Они подплыли ближе, и их радостная и яркая непорочность была настолько трогательной, что на глаза ее навернулись слезы.
– Почему они такие милые? – воскликнула она. – Почему мне кажется, что они такие прекрасные?
– Это очень хорошие цветы, – сказал он со скованностью, появившейся в ответ на ее страстный возглас. – Вы знаете, что маргаритка состоит из множества отдельных цветков, которые становится единым целым.
По-моему, ботаники ставят такие растения на вершину эволюционной лестницы, верно?
– Да, они называются сложноцветными, мне кажется, вы совершенно правы, – ответила Урсула, которая никогда ни в чем не была уверена.
Если в одно мгновение ей казалось, что она в чем-то совершенно уверена, то в следующее она уже в этом сомневалась.
– Этим все и объясняется, – сказал он. – Маргаритка – это миниатюрное выражение идеальной демократии, следовательно, это самый совершенный из цветков и в этом-то его прелесть.
– Нет, – воскликнула она, – вовсе нет – никогда.
Демократия тут ни при чем.
– Вы правы, – признал он. – Это золотая толпа пролетариата, окруженная ярко-белым оперением богатеев-бездельников.
– Какая гадость – опять вы со своими общественными лозунгами! – воскликнула она.
– Действительно!
Это же просто маргаритка – оставим-ка ее в покое.
– Пожалуйста!
Пусть хотя бы один раз это будет для вас то, чего вы не можете разгадать, – сказала она, – если такое вообще существует в природе, – иронично присовокупила она.
Они стояли рядом, забыв обо всем.
Они оба не двигались, словно пораженные молнией, и едва осознавали, где находятся.
Возникшее между ними небольшое противостояние разорвало оболочку их сознания, превратив их в две обезличенные силы, столкнувшиеся между собой.
Он почувствовал, что молчание затянулось.
Ему хотелось что-нибудь сказать, найти новую, боле привычную тему и продолжить разговор.
– Знаете, – сказал он, – я снимаю комнаты здесь, на мельнице.
Может быть, мы могли бы еще раз как-нибудь приятно провести время?
– Неужели? – сказала она, не обращая внимания на то, что он вполне допускал возможность возникновения между ними близких отношений.
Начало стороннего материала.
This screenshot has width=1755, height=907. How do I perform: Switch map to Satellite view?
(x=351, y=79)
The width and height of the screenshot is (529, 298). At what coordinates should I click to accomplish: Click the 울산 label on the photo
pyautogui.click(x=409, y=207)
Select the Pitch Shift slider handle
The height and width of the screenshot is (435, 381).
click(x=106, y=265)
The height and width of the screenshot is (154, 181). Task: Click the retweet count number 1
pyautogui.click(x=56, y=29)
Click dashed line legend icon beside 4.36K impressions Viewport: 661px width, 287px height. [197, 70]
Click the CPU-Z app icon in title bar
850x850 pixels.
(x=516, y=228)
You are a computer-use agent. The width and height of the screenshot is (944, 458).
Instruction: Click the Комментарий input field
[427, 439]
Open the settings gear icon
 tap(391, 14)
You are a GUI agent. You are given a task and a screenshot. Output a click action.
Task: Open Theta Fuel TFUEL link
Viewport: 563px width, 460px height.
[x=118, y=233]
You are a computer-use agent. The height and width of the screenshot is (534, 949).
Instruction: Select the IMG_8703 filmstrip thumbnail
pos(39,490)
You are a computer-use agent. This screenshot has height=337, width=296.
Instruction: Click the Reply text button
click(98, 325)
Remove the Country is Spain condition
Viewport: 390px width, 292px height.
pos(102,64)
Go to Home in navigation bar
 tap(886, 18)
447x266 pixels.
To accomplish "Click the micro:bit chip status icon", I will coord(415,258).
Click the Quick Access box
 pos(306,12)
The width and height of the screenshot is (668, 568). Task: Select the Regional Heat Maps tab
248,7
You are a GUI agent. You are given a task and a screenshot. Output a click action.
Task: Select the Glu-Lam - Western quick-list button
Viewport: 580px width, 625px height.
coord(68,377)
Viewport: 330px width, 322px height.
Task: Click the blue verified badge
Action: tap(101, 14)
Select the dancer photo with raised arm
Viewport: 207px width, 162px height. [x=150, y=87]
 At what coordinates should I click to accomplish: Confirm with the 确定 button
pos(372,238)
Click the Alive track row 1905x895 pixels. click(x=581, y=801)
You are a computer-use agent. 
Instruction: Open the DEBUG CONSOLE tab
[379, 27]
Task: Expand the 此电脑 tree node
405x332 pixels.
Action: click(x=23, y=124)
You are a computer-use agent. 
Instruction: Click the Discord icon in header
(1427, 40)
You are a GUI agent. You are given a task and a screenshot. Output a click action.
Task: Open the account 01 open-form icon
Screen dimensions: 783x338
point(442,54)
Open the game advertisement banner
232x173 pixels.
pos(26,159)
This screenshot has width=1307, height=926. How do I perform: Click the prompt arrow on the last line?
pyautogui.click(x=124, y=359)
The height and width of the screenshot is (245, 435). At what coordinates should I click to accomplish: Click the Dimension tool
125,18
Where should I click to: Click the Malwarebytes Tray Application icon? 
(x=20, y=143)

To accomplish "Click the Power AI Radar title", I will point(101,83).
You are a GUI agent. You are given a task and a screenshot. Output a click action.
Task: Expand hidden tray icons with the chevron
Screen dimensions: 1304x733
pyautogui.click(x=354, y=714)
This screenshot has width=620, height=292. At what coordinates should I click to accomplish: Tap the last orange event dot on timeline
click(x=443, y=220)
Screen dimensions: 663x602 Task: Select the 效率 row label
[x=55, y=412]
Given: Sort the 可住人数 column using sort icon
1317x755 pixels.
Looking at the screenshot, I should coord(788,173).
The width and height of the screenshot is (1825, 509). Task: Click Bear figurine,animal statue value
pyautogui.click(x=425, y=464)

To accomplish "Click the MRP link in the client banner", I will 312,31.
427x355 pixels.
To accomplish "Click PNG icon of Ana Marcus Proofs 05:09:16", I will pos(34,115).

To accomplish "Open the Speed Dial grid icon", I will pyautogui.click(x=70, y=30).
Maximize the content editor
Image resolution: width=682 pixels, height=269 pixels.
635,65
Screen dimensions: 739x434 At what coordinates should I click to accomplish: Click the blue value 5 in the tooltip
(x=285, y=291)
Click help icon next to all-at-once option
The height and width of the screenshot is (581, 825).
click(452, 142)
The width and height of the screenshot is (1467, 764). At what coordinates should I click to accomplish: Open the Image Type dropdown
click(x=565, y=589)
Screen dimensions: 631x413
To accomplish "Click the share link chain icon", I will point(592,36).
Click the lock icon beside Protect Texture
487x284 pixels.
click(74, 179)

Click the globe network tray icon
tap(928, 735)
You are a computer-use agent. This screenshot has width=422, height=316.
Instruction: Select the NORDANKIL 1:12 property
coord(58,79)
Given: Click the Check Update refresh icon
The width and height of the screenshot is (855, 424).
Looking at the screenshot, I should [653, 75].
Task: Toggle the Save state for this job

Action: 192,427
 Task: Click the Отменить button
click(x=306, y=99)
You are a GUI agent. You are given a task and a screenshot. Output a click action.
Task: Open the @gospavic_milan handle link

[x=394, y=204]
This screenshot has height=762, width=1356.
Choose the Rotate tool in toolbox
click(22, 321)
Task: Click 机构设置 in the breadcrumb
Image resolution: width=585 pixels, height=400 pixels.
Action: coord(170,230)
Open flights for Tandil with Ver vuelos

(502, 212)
Он тут же одернул себя и заговорил с теми же интонациями, что и раньше.
– Как только я пойму, что смогу жить в одиночестве, что мне будет этого достаточно, – продолжал он, – я сразу же брошу работу.
Она для меня больше ничего не значит.
Я не верю в человечество, хотя и притворяюсь, что являюсь его частью, я ни в грош не ставлю общественные идеалы, согласно которым я строю свою жизнь, мне отвратительна вымирающая органическая форма социального человечества – поэтому моя работа в сфере образования ни что иное, как показуха.
Я откажусь от нее как только очищу свою душу – возможно завтра – и буду жить сам по себе.
– У вас достаточно средств к существованию? – спросила Урсула.
– Да, у меня около четырехсот фунтов годового дохода.
Это облегчает мое положение.
Повисла пауза.
– А как же Гермиона? – спросила Урсула.
– Все наконец кончено – полный крах, да ничего другого и не могло быть.
– Но вы все еще общаетесь?
– Было бы странно, если бы мы притворялись, что незнакомы, не так ли?
Во вновь повисшей паузе чувствовалось, что Урсуле хочется продолжить разговор.
– Но, может, было бы лучше разом покончить со всем? – через некоторое время спросила она.
– Не думаю, – сказал он, – время покажет.
Они опять замолчали на некоторое время.
Он стал размышлять вслух.
– Чтобы найти то единственное, что действительно нужно человеку, он должен отказаться от всего – полностью все отринуть, – заявил он.
– И что же это за «одно-единственное»? – вызывающе спросила она.
– Не знаю, наверное, свобода.
Ей хотелось, чтобы он сказал «любовь».
В этот момент откуда-то снизу раздался громкий собачий лай.
Биркин как будто заволновался.
Она же не придала этому значения.
Только подумала, чего это он вдруг смутился.
– Дело в том, – тихо произнес он, – что, насколько я понял, пришли Гермиона и Джеральд Крич.